Document text
-=-=-

We’re exactly right. It is a reminder that we live in a fallen world and it has
been corrupted by sin, and as Christians when we talk to people this is
something that we ought to use as a hook in order to get their attention to
talk about the gospel. When somebody looses someone in death and they are going
through grief, we can find out ways to gently take them through the gospel.
That the reason we are experiencing this kind of loss is because this is not
what God intended, this is the result of living in Satan’s world. And so, what
Paul is saying here is not that we don’t grieve, but we don’t grieve like those
who live in a hopeless world of darkness and despair with no comprehension of
the future in eternity and a personal God Who has redeemed them from their
sins.
We live in a world
where there is hope, but we will grieve. That is a normal response to loss.
This introduction I find is very helpful. As I have been thinking through my
mind the last few weeks as we have been talking about the Rapture. I have been
reflecting upon what Scripture teaches about the Rapture. I always try, each
time I go back through something again, to think it through in some different
ways and try to probe the Scriptures for some different perspectives. One of
the things that we often do not do is to look at the Scriptures holistically.

-=-=-

Data lines
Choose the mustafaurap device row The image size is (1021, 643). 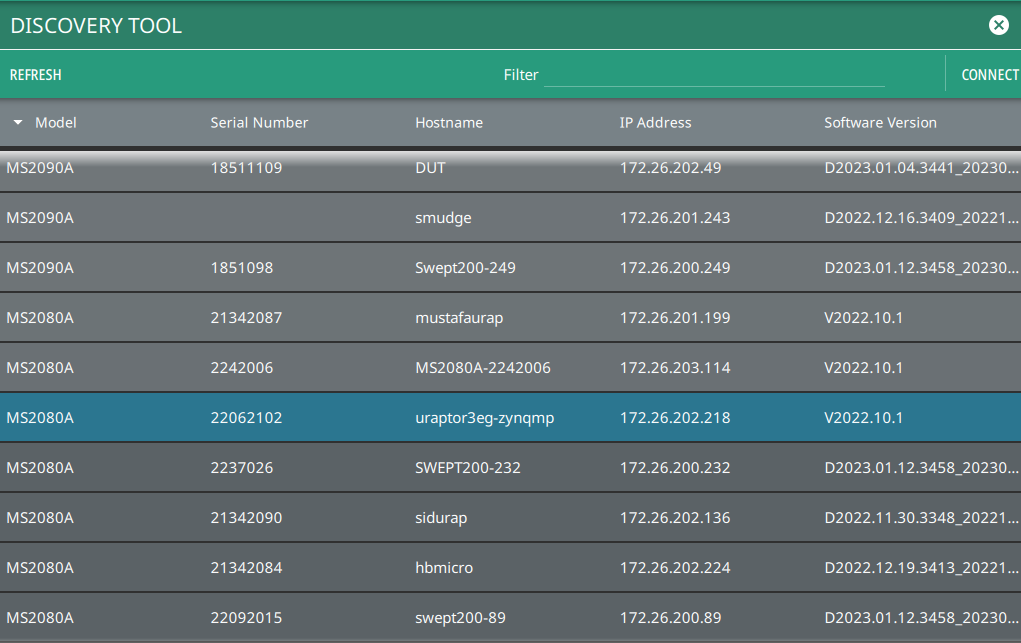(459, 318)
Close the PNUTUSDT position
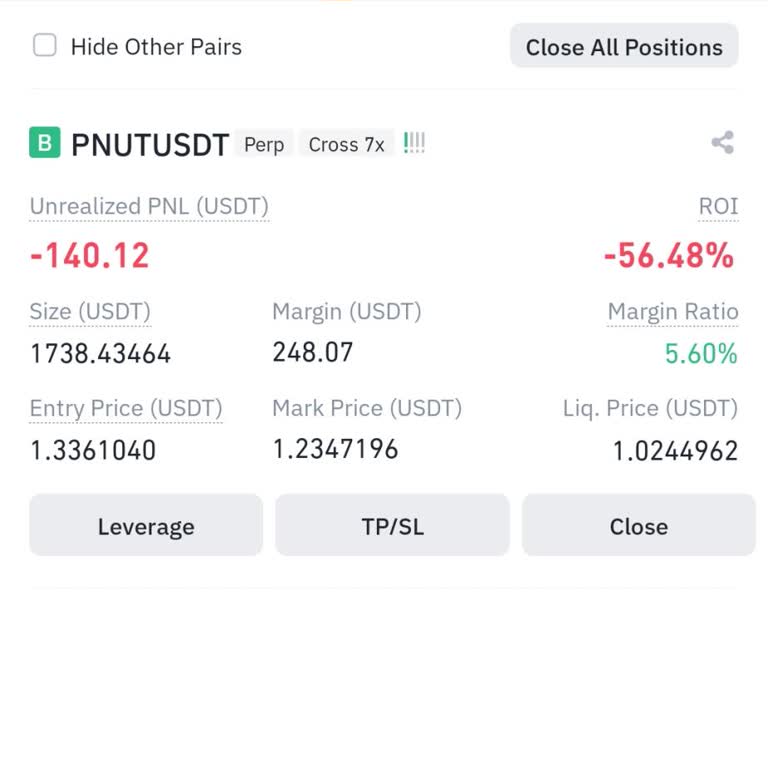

-=-=-

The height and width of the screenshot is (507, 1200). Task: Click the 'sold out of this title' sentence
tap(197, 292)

-=-=-

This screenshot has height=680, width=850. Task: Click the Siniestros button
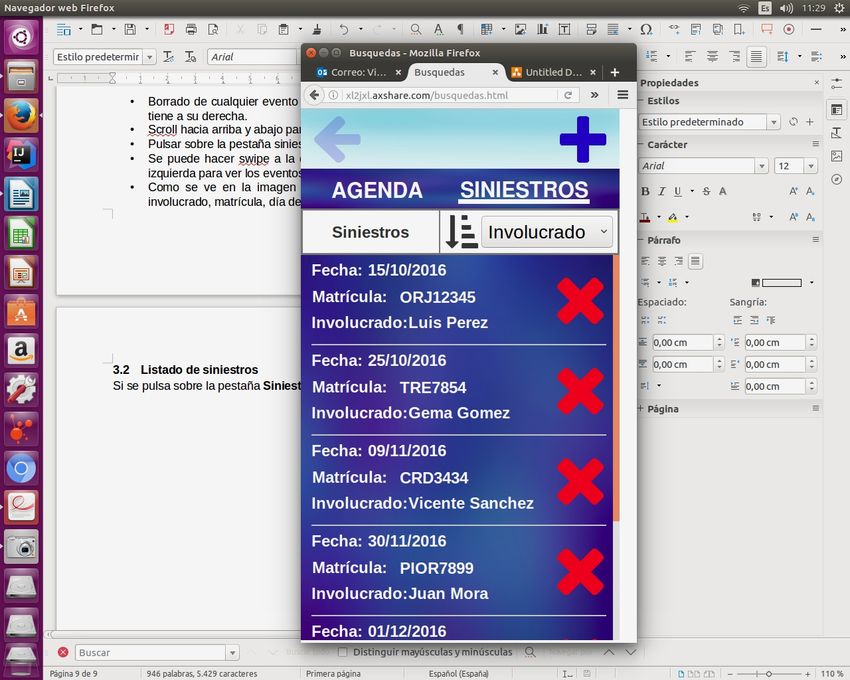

-=-=-

Written instruction 1
Translate this sentence from the sermon passage on grief into Spanish: "That is a normal response to loss."
Written instruction 2
Carry on the sermon passage about grief and the Rapture from its final sentence.

Exercise response 1
Esa es una respuesta normal a la pérdida.

Exercise response 2
Don’t just drill down microscopically on 1 Thessalonians 4:13-18, but look at
how this fits within the context of not only the Pauline epistles in the New Testament,
but all of Scripture. How does the doctrine of the pre-Tribulation Rapture fit
within the panorama of God’s plan, which is essentially what we are talking
about in our whole study? We are looking at God’s plan for the ages. Well, how
does the Rapture fit in to this? As I was reflecting upon this I went back to
this particular verse (1 Thessalonians 4:13) and focused on the fact that this
is a verse in the New Testament that is driving our attention down to the
doctrine of suffering. That is what is really referenced here in terms of
grief. It is the doctrine of suffering.
Now let me ask you a
question, what is the book in the Bible that God revealed that deals with the
doctrine of suffering? That suffering is its primary focus? That is right; Job.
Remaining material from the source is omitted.